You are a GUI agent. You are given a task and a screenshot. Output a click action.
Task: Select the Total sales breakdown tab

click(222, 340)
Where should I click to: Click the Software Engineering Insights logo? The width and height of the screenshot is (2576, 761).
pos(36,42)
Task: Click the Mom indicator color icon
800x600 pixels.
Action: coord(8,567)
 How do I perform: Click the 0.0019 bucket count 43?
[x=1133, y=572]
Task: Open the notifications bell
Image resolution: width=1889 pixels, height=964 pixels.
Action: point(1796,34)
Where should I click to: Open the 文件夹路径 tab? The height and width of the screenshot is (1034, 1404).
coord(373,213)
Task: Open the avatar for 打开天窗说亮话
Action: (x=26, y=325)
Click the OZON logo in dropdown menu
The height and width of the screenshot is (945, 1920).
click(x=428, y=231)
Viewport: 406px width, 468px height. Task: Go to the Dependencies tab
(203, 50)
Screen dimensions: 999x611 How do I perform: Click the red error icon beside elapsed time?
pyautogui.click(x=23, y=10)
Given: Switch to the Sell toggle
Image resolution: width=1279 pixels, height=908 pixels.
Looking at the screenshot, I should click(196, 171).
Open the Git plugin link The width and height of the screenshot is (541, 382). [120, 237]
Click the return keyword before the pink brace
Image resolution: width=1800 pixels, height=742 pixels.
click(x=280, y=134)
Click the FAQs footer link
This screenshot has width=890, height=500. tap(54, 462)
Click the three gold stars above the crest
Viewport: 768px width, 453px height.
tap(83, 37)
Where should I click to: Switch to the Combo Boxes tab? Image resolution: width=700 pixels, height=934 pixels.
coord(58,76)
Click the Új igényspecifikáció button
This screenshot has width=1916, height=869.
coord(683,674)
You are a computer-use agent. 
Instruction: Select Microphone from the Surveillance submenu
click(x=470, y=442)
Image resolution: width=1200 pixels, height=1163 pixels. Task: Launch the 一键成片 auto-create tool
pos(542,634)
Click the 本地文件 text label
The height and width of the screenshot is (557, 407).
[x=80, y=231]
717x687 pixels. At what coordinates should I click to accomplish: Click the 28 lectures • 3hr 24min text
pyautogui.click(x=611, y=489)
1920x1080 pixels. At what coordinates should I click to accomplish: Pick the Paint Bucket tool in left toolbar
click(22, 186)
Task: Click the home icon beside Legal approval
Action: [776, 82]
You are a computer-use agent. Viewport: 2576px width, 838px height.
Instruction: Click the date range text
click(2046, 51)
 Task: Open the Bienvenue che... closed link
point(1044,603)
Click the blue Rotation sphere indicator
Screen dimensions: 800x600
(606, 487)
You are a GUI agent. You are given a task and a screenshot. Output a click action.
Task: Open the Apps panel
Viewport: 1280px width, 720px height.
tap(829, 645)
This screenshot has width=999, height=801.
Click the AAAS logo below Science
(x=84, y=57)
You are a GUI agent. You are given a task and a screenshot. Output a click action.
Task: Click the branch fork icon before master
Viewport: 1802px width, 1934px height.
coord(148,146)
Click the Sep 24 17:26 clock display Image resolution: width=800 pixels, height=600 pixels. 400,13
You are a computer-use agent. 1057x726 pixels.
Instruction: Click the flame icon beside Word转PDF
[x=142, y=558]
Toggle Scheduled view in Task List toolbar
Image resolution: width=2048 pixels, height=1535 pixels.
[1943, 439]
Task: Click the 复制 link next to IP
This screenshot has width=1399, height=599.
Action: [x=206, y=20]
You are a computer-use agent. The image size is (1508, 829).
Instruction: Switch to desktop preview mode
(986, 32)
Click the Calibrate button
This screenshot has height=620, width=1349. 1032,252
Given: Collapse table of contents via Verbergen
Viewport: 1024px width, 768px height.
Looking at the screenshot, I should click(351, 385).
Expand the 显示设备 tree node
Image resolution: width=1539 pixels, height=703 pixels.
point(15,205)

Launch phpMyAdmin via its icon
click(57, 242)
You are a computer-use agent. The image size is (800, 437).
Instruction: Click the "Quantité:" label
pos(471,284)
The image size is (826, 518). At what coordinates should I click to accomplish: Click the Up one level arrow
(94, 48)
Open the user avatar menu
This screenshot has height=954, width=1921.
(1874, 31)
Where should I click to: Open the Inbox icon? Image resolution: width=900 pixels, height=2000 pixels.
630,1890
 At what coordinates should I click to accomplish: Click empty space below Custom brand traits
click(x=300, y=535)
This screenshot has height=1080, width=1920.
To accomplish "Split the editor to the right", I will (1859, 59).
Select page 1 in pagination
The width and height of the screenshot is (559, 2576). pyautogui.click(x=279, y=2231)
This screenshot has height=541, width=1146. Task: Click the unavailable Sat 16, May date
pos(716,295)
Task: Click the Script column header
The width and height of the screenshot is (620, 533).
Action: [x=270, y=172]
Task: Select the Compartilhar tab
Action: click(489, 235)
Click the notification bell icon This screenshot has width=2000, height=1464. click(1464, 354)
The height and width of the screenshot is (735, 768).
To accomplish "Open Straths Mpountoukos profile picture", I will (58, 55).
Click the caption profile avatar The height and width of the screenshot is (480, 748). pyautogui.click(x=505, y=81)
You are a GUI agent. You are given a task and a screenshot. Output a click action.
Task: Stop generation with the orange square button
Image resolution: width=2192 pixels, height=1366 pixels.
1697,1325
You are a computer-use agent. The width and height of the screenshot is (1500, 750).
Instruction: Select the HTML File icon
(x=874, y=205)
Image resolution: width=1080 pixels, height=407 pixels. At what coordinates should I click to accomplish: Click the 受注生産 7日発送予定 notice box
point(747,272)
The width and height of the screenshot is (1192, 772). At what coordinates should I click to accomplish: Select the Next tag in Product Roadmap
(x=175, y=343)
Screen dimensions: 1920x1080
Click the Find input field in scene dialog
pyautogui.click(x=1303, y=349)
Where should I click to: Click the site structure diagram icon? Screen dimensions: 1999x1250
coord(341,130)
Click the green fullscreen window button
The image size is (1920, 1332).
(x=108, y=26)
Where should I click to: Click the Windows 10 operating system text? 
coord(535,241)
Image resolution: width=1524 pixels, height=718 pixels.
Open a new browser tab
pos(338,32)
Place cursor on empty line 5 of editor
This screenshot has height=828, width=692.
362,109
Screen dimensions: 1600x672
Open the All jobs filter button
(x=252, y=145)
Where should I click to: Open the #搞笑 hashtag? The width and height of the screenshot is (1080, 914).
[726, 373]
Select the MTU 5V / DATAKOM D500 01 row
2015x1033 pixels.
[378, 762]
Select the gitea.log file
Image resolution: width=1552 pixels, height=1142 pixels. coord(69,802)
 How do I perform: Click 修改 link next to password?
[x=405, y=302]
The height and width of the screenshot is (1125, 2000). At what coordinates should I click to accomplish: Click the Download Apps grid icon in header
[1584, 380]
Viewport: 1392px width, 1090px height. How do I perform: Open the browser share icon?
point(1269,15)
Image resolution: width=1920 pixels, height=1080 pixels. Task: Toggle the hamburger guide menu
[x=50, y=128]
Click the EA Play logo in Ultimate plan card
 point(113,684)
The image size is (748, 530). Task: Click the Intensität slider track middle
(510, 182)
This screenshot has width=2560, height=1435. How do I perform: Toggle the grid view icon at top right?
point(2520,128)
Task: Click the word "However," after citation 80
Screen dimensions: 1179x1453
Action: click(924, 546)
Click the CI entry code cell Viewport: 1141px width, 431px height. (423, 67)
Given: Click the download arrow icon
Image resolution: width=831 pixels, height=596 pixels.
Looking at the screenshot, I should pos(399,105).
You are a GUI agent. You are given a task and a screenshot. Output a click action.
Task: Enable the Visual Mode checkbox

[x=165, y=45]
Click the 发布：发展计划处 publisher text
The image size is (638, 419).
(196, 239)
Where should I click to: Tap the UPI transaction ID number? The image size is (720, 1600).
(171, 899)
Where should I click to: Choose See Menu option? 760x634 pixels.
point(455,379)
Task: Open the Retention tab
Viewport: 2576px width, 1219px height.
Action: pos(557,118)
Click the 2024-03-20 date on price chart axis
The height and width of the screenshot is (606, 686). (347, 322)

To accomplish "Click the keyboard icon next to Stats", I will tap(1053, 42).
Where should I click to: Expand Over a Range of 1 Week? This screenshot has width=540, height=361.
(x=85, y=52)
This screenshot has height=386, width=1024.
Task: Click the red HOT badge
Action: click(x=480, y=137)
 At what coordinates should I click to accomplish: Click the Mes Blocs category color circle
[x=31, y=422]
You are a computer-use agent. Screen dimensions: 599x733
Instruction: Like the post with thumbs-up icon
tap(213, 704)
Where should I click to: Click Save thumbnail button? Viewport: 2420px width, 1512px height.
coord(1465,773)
****************
◆ Problem details ◆
Please copy the part of the data that opens with the line containing "Screen dimensions: 1600x672" and closes with the line containing "point(2520,128)", keeping every line exactly as it appears.

◆ Right answer ◆
Screen dimensions: 1600x672
Open the All jobs filter button
(x=252, y=145)
Where should I click to: Open the #搞笑 hashtag? The width and height of the screenshot is (1080, 914).
[726, 373]
Select the MTU 5V / DATAKOM D500 01 row
2015x1033 pixels.
[378, 762]
Select the gitea.log file
Image resolution: width=1552 pixels, height=1142 pixels. coord(69,802)
 How do I perform: Click 修改 link next to password?
[x=405, y=302]
The height and width of the screenshot is (1125, 2000). At what coordinates should I click to accomplish: Click the Download Apps grid icon in header
[1584, 380]
Viewport: 1392px width, 1090px height. How do I perform: Open the browser share icon?
point(1269,15)
Image resolution: width=1920 pixels, height=1080 pixels. Task: Toggle the hamburger guide menu
[x=50, y=128]
Click the EA Play logo in Ultimate plan card
 point(113,684)
The image size is (748, 530). Task: Click the Intensität slider track middle
(510, 182)
This screenshot has width=2560, height=1435. How do I perform: Toggle the grid view icon at top right?
point(2520,128)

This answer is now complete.